Structure is important

Why do we have to specify two kernels in GPclust? The first kernel describes the properties of the functions which underly each cluster. The second describes the properties of the functions which describe how each time-course (gene) deviates from the cluster.

This structure is important: if we model the deviation of each time-course from the cluster as simply noise, it's more difficult to infer the correct clusters. Such a model can be constructed in GPclust by using a white (noise) kernel for the structure, as follows.


In [10]:
#exactly as above, but with a white-noise kernel for the structure.
k_underlying = GPy.kern.RBF(input_dim=1, variance=0.1, lengthscale=0.1)
k_corruption = GPy.kern.White(1, variance=0.1)

m = GPclust.MOHGP(X, k_underlying, k_corruption, Y, K=10, prior_Z='DP', alpha=1.0)
m.optimize()
m.systematic_splits(verbose=False)


iteration 23 bound=-748.166941963 grad=6.96257878533e-07, beta=0.0793985614504 vb converged (ftol)
vb converged (gtol)

In [11]:
plt.figure(figsize=(14,9))
m.plot(on_subplots=True, colour=True, newfig=False)


Here we can see that the procedure finds too many clusters (we know that the ground truth is that there are 10).
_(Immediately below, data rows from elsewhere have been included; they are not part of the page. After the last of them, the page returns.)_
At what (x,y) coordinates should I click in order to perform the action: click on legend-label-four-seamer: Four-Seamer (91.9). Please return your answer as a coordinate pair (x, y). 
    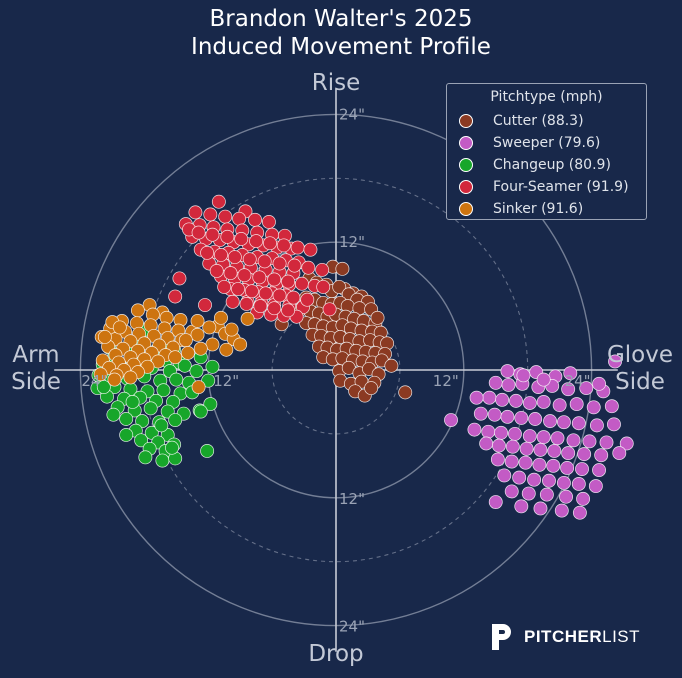
    Looking at the image, I should click on (561, 187).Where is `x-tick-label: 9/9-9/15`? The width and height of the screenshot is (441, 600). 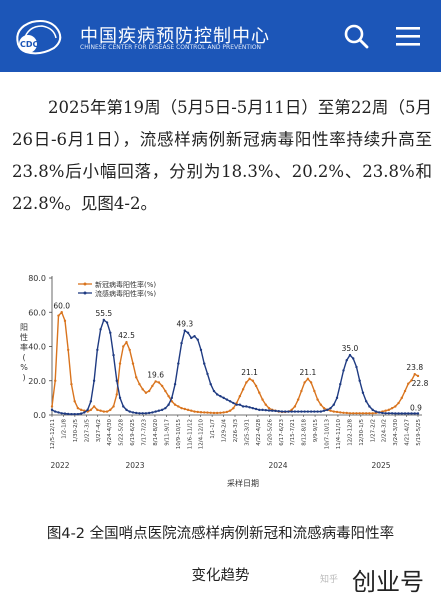
x-tick-label: 9/9-9/15 is located at coordinates (316, 430).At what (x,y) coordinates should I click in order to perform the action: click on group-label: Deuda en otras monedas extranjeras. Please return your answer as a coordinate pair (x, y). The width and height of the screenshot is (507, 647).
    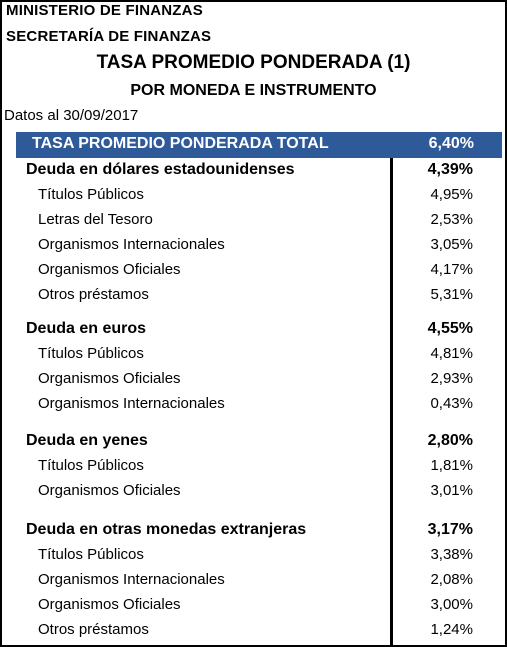
    Looking at the image, I should click on (166, 530).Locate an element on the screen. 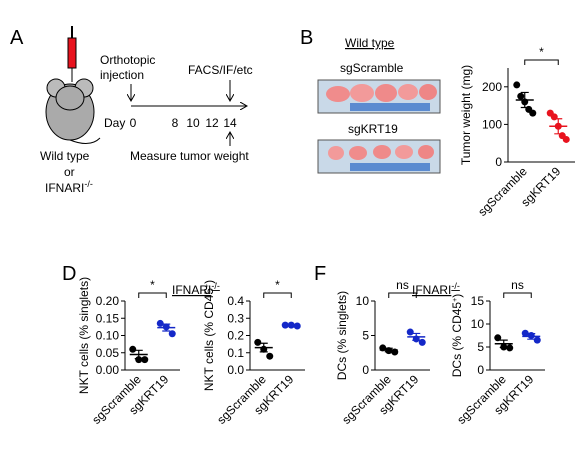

This is because without the ability to model the deviation from the cluster mean in a structured fashion, that structure appears as additional clusters.

This point is exaggerated a little by the toy data that we have generated, but the same issue exists in real data. For more details and consideration of the cluster structure, see the subsequent notebook on clustering Drosophila development.